The island of Jersey Court Cox

The La Hougue files were stashed in 333 bank boxes discovered by Dick’s daughter, Tanya Dick-Stock, and her husband Dick Stock, in an indoor squash court at the manor. The files included pages from “The Complete Guide to Offshore Money Havens,” a book by Jerome Schneider, explaining how to set up a “one-person operation” to avoid paying taxes and how, “once you get enough depositors, you can begin issuing letters of credit and financial guarantees,” such as “back-to-back loans” and assign “whatever interest rate the free market will allow.” A number of the trust’s loans, including to the Maxwells, had interest rates as high as 24%.

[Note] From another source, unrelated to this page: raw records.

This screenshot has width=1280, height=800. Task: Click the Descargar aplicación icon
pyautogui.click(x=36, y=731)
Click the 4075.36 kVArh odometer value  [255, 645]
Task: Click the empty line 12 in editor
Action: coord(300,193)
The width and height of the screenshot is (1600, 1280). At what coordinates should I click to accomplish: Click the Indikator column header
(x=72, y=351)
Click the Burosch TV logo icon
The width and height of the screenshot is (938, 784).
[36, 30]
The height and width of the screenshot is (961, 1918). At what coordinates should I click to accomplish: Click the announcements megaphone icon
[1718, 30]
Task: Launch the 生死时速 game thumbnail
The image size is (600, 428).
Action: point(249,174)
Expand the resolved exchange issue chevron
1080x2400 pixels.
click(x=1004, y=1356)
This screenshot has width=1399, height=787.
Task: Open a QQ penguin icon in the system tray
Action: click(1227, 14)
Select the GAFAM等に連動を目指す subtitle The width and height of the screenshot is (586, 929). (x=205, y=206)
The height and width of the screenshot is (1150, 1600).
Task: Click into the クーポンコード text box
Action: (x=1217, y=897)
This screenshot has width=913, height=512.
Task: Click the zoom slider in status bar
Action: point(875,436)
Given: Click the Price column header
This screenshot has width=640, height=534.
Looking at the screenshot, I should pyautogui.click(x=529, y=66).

Trusts are secretive financial tools that often use a custodian to act as a third party in transactions, such as buying or selling property and assets on behalf of the true owner or beneficiary. By design, trusts like La Hougue make it hard for creditors and even law enforcement or regulators to follow the money.

Dick originally founded La Hougue to manage his real estate assets, but the financial company’s services grew to include the fabrication and forgery of documents; the creation of dummy accounts; the concealment of clients’ identities; and a litany of techniques for hiding high-end clients’ money offshore. Dick denies any wrongdoing and says that company director Richard Wigley was behind the fraudulent activities. Wigley has said in court depositions that Dick, the beneficial owner of La Hougue, controlled the trust’s activities.

Jersey police seized the La Hougue documents, but a full decade after their discovery no criminal charges, prosecutions, or regulatory penalties have been brought by Jersey’s authorities.

In addition to dubious financial schemes, Jersey has more recently been in the headlines for crimes against children committed on the island by powerful people. A UK judge in 2017 warned that children in Jersey may not be safe, after an inquiry revealed hundreds of children were physically and sexually abused on the island for at least 70 years. Police excavated the teeth of children, aged 6 to 12 years old and other juvenile remains under one of Jersey’s government-run children’s homes, Haut de la Garenne, and more than 150 victims came forward from around the world to allege abuse. The probe ended in 2009, amid much controversy, with Jersey’s police chief alleging he was ousted due to Jersey’s secrecy culture and the new police leadership reporting they would name no murder suspects, as “no people are reported missing.”